Tebliğ hükümlerine istinaden yıllık beyannamede indirim konusu yapılacak prim veya katkı payının, beyannamenin ilgili olduğu yıl ile ilişkili olması ve bu yılın sonuna kadar ödenmesi gerekirken, ücretlere ilişkin indirimde ise ücretin ilgili olduğu ay ile ilişkili olması ve bu aylık dönemin sonuna kadar ödenmiş olması gerekmektedir.
Tebliğ’in aynı bölümünde “Birikimli sigortalar ve bireysel emeklilik sisteminde ise prim veya katkı payları aylık, üç aylık, altı aylık ve yıllık dönemler itibariyle belirlenebilmekte ve ödenmektedir. Aylık bazda yapılacak indirimde, primin peşin ödenmesi veya taksit dönemlerinin bir aydan daha uzun belirlenmesi halinde, prim tutarı ilgili olduğu aylar dikkate alınarak (ödenmiş olması şartıyla) indirim konusu yapılacaktır. Oransal sınırlar (ücretin %10’u veya %5’i gibi) çerçevesinde kalsa dahi daha sonraki aylara ilişkin peşin olarak ödenen tutarların ödendiği ayda indirim konusu yapılması mümkün değildir.” Hükümlerine de yer verilmiştir.
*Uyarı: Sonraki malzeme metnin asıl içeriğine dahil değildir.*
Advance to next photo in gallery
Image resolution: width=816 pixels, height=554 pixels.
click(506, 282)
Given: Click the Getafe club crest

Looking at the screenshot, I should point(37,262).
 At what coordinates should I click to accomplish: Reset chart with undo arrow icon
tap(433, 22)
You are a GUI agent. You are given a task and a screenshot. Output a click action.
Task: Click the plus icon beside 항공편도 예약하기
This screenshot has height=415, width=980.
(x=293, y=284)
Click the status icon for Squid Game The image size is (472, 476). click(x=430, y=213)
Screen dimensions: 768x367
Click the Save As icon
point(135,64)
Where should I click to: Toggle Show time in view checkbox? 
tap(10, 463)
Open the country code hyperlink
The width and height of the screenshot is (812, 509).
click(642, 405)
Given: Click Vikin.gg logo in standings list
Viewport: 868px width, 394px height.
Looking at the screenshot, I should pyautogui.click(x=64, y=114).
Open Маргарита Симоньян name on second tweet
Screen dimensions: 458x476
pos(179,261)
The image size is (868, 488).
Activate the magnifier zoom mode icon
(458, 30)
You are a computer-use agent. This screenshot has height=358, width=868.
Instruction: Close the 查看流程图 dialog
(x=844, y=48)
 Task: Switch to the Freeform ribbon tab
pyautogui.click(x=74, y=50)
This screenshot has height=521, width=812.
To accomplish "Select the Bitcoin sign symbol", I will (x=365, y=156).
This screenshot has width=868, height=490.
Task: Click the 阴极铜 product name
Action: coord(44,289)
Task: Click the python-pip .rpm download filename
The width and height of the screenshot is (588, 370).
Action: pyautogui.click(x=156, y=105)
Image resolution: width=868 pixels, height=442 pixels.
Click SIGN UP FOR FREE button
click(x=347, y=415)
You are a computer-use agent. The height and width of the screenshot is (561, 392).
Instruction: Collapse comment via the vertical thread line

Yine aynı tebliğin “4. İlgili Olduğu Dönemde İndirilemeyen Prim ve Katkı Paylarının Durumu” başlıklı bölümünde ise ücretlilerin ödediği prim ve katkı payının ilgili olduğu
ayda indirilemeyen kısmının, izleyen aylara ait ücretin matrahından indirilemeyeceği hükmolunmuştur. Adım adım örnekler üzerinden söz konusu tebliğ hükümleri çerçevesinde
yorumlama yapacak olursak katkı payı ödemesini:
1) İleri vade kapama yaparak ödeyenler ( örnek: ağustos ayında, eylül vadesi ödeniyor ise)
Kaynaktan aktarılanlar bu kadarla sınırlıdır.